- Short exercise 1
Copy out the entries starting with the line with "Task: Click the Gain knob" and going on through the last entry, including their requests, and multiply every coordinate in the answers by 1.6, rounding to whole numbers with halves rounded up.

- Selection
[Start]

The New Democrats are joining the Conservative party in asking the federal lobbying watchdog to investigate whether the embattled WE Charity organization engaged in “improper lobbying” ahead of the Liberal government’s decision to award the charity a sole-sourced contract to administer a student volunteer grant program.
On Friday, NDP ethics critic Charlie Angus tweeted a letter containing the request to Lobbying Commissioner Nancy Belanger dated Aug. 10, four days before WE Charity told MPs it registered with the federal registry of lobbyists.
“I wrote to her … for an investigation because the more we learnt about (WE’s) government activities, the more concerning it became,” Angus said on Friday.
“We need an investigation here.”
On Thursday, the charity’s executive director defended why WE hadn’t registered previously, saying that in “past years,” WE’s engagement with government was about “one to three per cent of our overall budget and engagement.”
“We thought it was minimal. If I thought that registration was required, we would have done it,” Dalal Al-Waheidi told the House of Commons finance committee, which is probing the government’s decision to have WE administer the Canada Student Service Grant (CSSG).
The federal Lobbying Act requires an organization with in-house lobbyists to register their communications with public office holders within two months of the point when its combined lobbying activities, over a one-month period, amount to at least 20 per cent of the work of a single, full-time employee.

[End]

- Short exercise 2
Repeat the WE Charity lobbying article word for word.

- Information shown

[Start]

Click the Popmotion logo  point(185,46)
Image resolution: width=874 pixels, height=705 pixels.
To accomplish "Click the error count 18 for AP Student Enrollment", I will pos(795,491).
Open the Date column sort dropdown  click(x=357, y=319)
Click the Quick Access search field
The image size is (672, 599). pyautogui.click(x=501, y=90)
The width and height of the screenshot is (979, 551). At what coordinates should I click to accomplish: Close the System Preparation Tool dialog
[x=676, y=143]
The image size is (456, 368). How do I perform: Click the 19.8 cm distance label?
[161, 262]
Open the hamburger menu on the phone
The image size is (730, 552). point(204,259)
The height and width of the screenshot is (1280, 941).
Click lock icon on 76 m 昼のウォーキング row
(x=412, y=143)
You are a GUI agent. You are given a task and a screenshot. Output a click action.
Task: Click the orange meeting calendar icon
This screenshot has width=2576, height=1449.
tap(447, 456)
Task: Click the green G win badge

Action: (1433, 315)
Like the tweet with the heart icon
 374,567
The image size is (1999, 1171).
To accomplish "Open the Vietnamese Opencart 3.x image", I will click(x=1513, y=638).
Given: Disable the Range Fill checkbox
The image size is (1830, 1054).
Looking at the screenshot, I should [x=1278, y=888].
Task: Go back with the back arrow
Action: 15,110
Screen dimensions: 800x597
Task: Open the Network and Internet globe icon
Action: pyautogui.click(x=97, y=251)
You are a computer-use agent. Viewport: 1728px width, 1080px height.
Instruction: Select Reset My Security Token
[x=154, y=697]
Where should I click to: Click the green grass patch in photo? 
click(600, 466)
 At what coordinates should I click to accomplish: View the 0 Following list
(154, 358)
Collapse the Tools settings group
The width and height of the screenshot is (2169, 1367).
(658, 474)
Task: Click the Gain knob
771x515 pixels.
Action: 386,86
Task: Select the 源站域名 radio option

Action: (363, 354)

[End]

- Correct answer 1
Task: Click the Gain knob
771x515 pixels.
Action: 618,138
Task: Select the 源站域名 radio option

Action: (581, 566)

- Correct answer 2
The New Democrats are joining the Conservative party in asking the federal lobbying watchdog to investigate whether the embattled WE Charity organization engaged in “improper lobbying” ahead of the Liberal government’s decision to award the charity a sole-sourced contract to administer a student volunteer grant program.
On Friday, NDP ethics critic Charlie Angus tweeted a letter containing the request to Lobbying Commissioner Nancy Belanger dated Aug. 10, four days before WE Charity told MPs it registered with the federal registry of lobbyists.
“I wrote to her … for an investigation because the more we learnt about (WE’s) government activities, the more concerning it became,” Angus said on Friday.
“We need an investigation here.”
On Thursday, the charity’s executive director defended why WE hadn’t registered previously, saying that in “past years,” WE’s engagement with government was about “one to three per cent of our overall budget and engagement.”
“We thought it was minimal. If I thought that registration was required, we would have done it,” Dalal Al-Waheidi told the House of Commons finance committee, which is probing the government’s decision to have WE administer the Canada Student Service Grant (CSSG).
The federal Lobbying Act requires an organization with in-house lobbyists to register their communications with public office holders within two months of the point when its combined lobbying activities, over a one-month period, amount to at least 20 per cent of the work of a single, full-time employee.